Margot Friedlander survived the Nazis’ labor camps in Germany, and then the pain of widowhood. In her 80s, she finally began to write down her memories so that no one would forget what happened in her native land nearly a century ago.
On Thursday, hours after she told her story in a ceremony marking a new U.S.-German initiative to educate people about the Holocaust, a visibly moved Secretary of State Antony J. Blinken asked for, and received, a copy of Friedlander’s memoirs to read on the flight back to Washington, an aide said.
Blinken is in Berlin as part of a swing through Western Europe aimed at shoring up the United States’ transatlantic relationships after the rocky years of the Trump administration. The visit follows President Biden’s own trip to Europe last week, during which he assured NATO nations of Washington’s support and solidarity.
In Berlin, Blinken added a stop at the city’s striking Memorial to the Murdered Jews of Europe, a 200,000-square-foot landscape of 2,711 concrete blocks of various sizes commemorating the millions of Jews killed during the Nazis’ reign of terror. Scholars say Germany has led the way in accepting responsibility for the Holocaust while other countries, such as Austria and Poland, remain more evasive about their roles in the Nazi-ordered genocide.
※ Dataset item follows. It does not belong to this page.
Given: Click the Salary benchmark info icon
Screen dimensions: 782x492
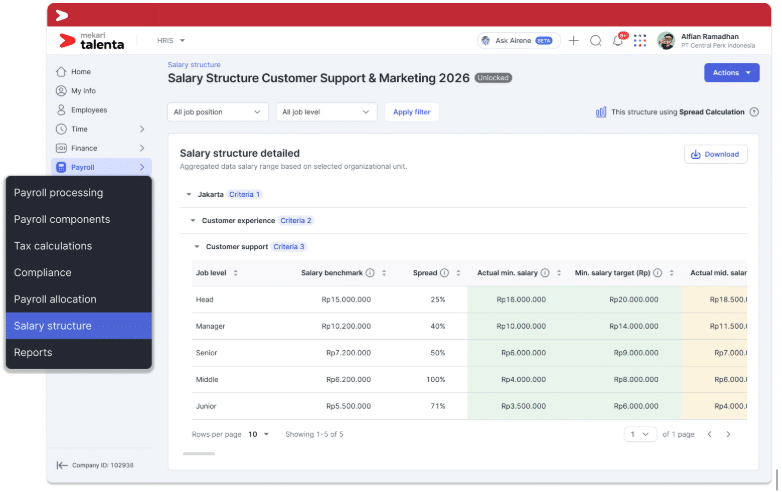Looking at the screenshot, I should tap(370, 273).

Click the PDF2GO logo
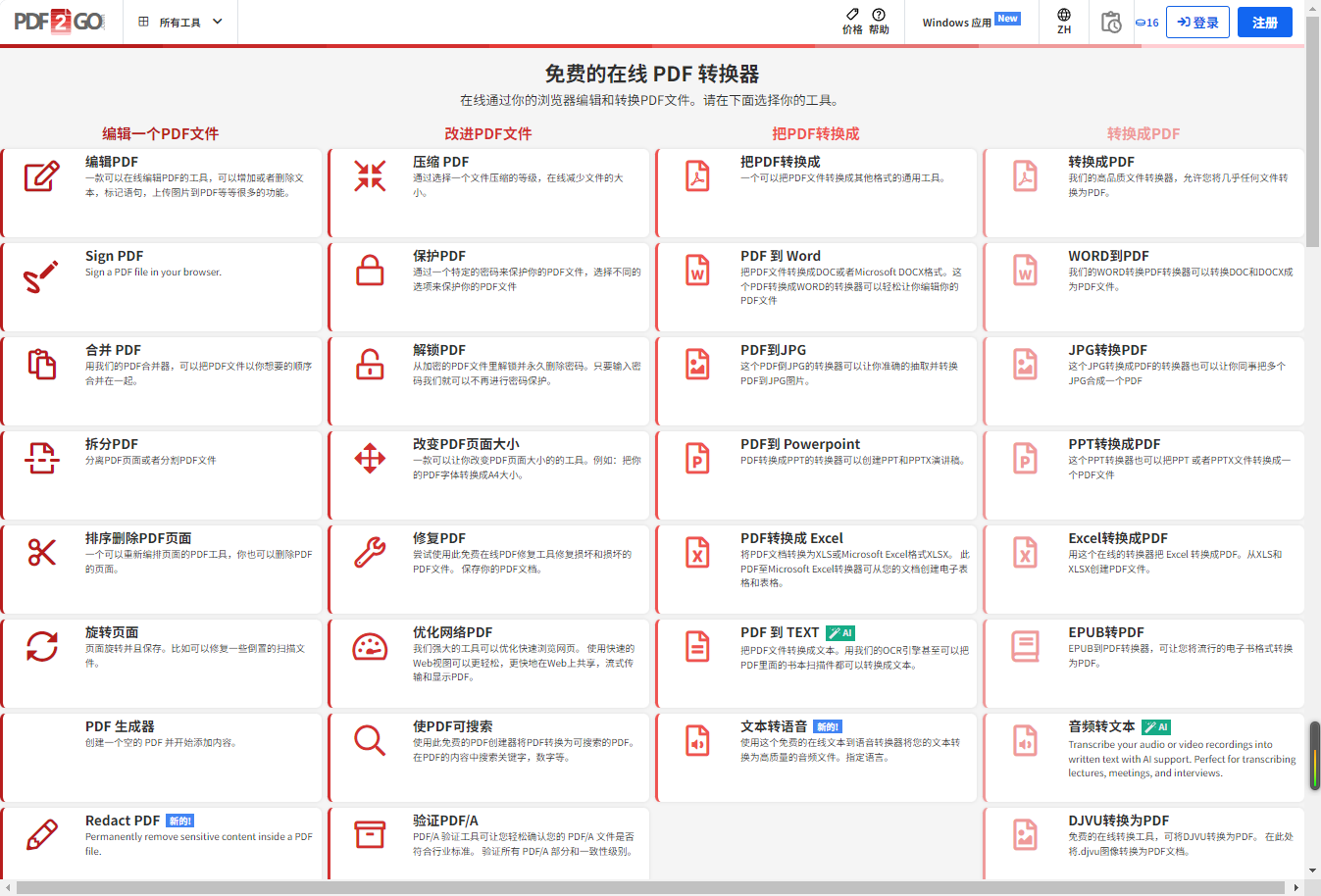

“We are helping to ensure that current and future generations learn about the Holocaust and learn from it,” Blinken said of the new U.S.-German initiative.
Noting the rise in antisemitic rhetoric and social media posts during the COVID-19 pandemic, Blinken warned that the descent into something as ugly as Nazism is “not a sharp fall” but a “gradual descent into darkness.”
He recalled the plight of Jews in Bialystok, Poland, where bigoted residents burned the beards of rabbis and torched synagogues long before World War II and the Holocaust. Then he recalled his own stepfather’s family, who were rounded up in Bialystok and dispatched to death camps.
Only the boy who later married Blinken’s mother survived.